Cela étant dit, nous constatons que, lorsque vient le temps d’évaluer un programme de mentorat, les coordonnateurs ou gestionnaires privilégient une approche hypothético-déductive et quantitative. Pour plusieurs, il faut nécessairement mesurer lorsque l’on veut évaluer. Il faut donc des instruments de mesure comme des questionnaires, des échelles et des indicateurs gradués. (Brousselle et al., 2009; Ridde & Dagenais, 2009; Giroux & Tremblay, 2002). Bien que ces démarches soient pertinentes, elles bénéficieraient de l’apport d’une démarche inductive qui permet de comprendre le vécu des mentors et des mentorés et ainsi d’avoir accès non seulement aux objectifs de chacun, mais aussi à l’atteinte de ces objectifs dans une perspective qualitative et non dans une perspective de mesure. L’approche qualitative inductive permet l’enracinement de la recherche dans les vécus des personnes.

Dans nos recherches évaluatives sur le mentorat, le but était de comprendre les phénomènes et non de les mesurer. Les données à analyser étaient essentiellement du discours, car la conscience que les participants ont de ce qu’ils vivent passe par le langage ou le discours. C’est dans le discours que se construit l’expérience humaine. En effet, la conscience est en elle-même un discours intérieur, un langage que l’on tient envers soi-même (Guillemette et al., 2021b).

La perspective épistémologique fondamentale que nous avons choisie appelle donc des méthodes de collecte de données qui vont permettre d’avoir accès au vécu tel qu’il est vécu par les personnes qui le vivent. La relation mentorale est un phénomène dont l’essentiel du vécu n’est pas vraiment observable puisqu’il est essentiellement « intérieur ». Lorsqu’on veut recueillir ce type de données (des perceptions, des évaluations personnelles, des relations interpersonnelles, des événements communicationnels), l’entretien est un outil pertinent parce qu’il favorise et suscite l’expression et la construction libres du discours sur le vécu (Patton, 2018b). L’entretien de recherche qualitative est approprié lorsqu’on cherche la « signification subjective » d’un phénomène (Seidman, 1991) ou lorsqu’on veut étudier un phénomène du point de vue du sujet (Kvale, 1996).

Dans le cas des recherches évaluatives sur le mentorat,

décider de recourir à l’entretien […] c’est considérer qu’il est plus pertinent de s’adresser aux individus eux-mêmes que d’observer leur conduite et leur rendement à certaines tâches ou obtenir une autoévaluation à l’aide de divers questionnaires

Mayer, et al., 2000, p. 116

Par ailleurs, l’entretien se distingue des méthodes qualitatives d’observation par lesquelles le discours construit est celui du chercheur et non celui des personnes qui vivent le phénomène à l’étude (Martineau, 2005).

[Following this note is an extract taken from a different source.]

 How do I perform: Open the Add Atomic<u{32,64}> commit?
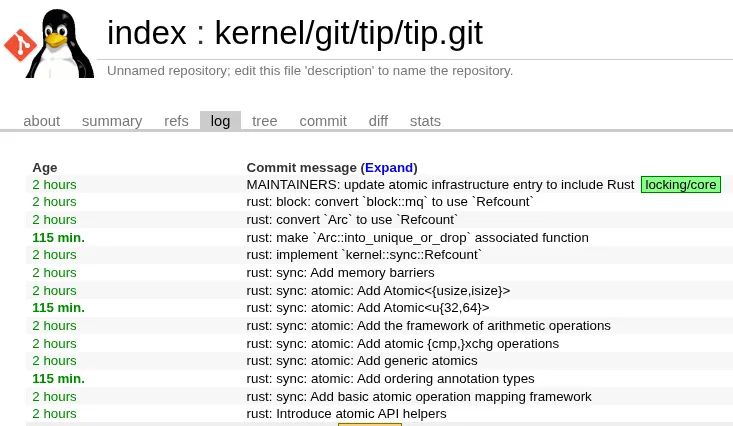[368, 308]
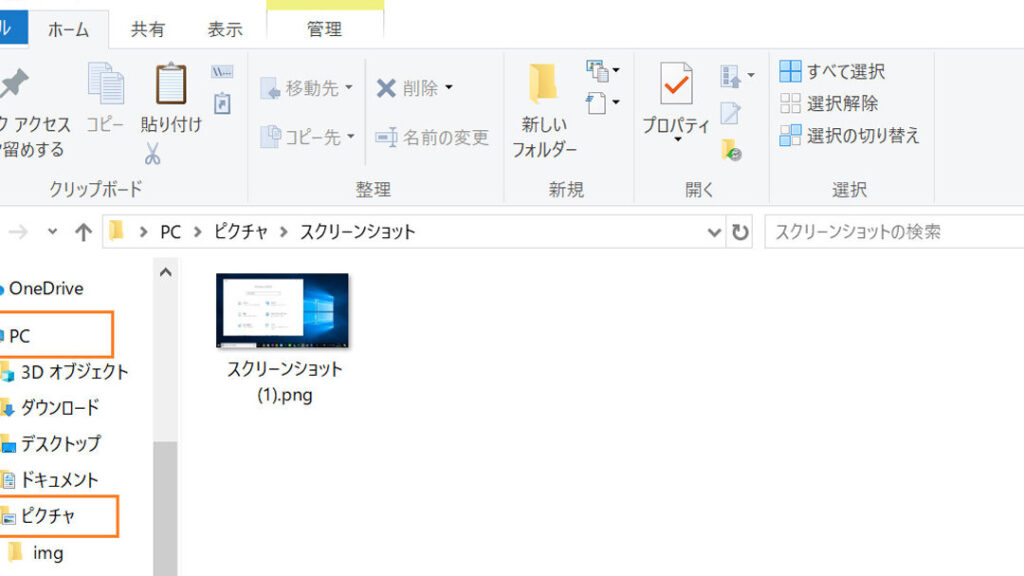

Cette perspective correspond à un paradigme important dans les recherches en évaluation de programme. Il s’agit du paradigme participatif qui prend en compte d’abord et avant tout les parties prenantes dans l’évaluation. Ce paradigme est aussi celui de l’empowerment ou du développement du pouvoir d’agir (Ridde & Dagenais, 2009). Il s’est développé en particulier sous le leadership de Michael Patton dès les années 1980 (Patton, 1982). Patton a d’ailleurs publié un texte en français dans lequel il reprend ce paradigme participatif en le traduisant dans des conseils pratiques pour le chercheur qui s’inscrit dans ce paradigme (Patton, 2018a). Son texte est paru dans un ouvrage dont le titre est évocateur : L’évaluation de programme axée sur la rencontre des acteurs (Hurteau et al., 2018) et duquel nous nous inspirons dans nos recherches.

Nos démarches de recherche sont également fondées sur le courant de la recherche appréciative (Reed, 2007) qui mise sur l’étude des forces chez les parties prenantes de l’évaluation. Concrètement, à l’intérieur des épisodes de collecte des données comme des épisodes d’analyse, cette perspective est traduite dans ce que Carl Rogers appelle le « prizing » (Rogers, 1945, 1951), que l’on traduit par « considération positive d’autrui ». Dans cette perspective appréciative, le chercheur considère que le participant fait cadeau d’un élément de son monde intérieur à l’intervieweur qui le recueille pour les besoins de sa recherche (Meunier et al., 2020).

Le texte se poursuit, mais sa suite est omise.